Wehrman said the loan did not influence any decisions. Wehrman was not the only person involved in stall allotments and writing race conditions as committees have oversight of those tasks at Charles Town.

"My decisions didn't affect the outcome of a race in any way," Wehrman said at the Jan. 17 hearing.

Trevor Hewick, a board member of the Charles Town Horsemen's Benevolent and Protective Association, said the decision was outrageous and susceptible to appeal to the WVRC or courts.

"You're going to have every racing secretary in the country nervous that if someone forgets their wallet and they loan them $10 for lunch that they could lose their license," said Hewick, a former police investigator. "The fines against John and Cynthia violate due process. They were witnesses at the hearing. They weren't being investigated. The whole thing is pathetic."

During the investigation, McKee mentioned that Wright had been working at his farm. That revelation led to a West Virginia Racing Commission investigation of its chief steward.

WVRC executive director Jon Amores said the commission learned Wright had been assisting building a barn at McKee's farm. The racing commission decided that Wright's employment was a conflict of interest and suspended him for 10 days. Wright, who did not participate in the January hearing on Wehrman, is to serve that suspension beginning Feb. 12.
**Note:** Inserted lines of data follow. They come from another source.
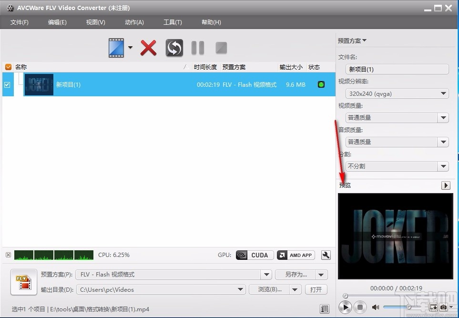This screenshot has width=459, height=318.
Task: Pause conversion using the pause icon
Action: click(197, 48)
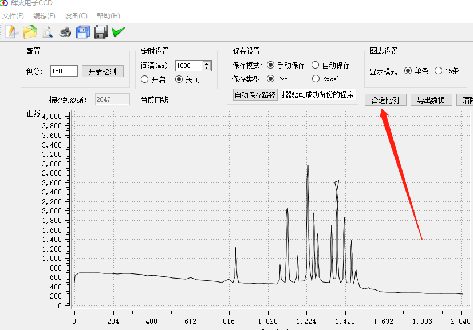473x330 pixels.
Task: Open the 设备(C) menu
Action: click(76, 15)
"We found that the chief steward was working, building a barn, for a horseman," Amores said. "That was a violation of the conflict of interest policy the commission has, so we suspended him."

Amores added that if Wright had revealed the potential conflict of interest ahead of time and received permission to do the job, it would not have been a violation.

Also Feb. 5, Charles Town announced it had hired a new racing secretary in Charles McIntosh, who has served as an official for three years in the track's racing office.

Wehrman was named racing secretary at Charles Town in 2008 after working as a racing secretary at Colonial Downs for two years. He had worked as a racing official previously at Charles Town as well as at Keeneland, Penn National Race Course, River Downs, and Turfway Park.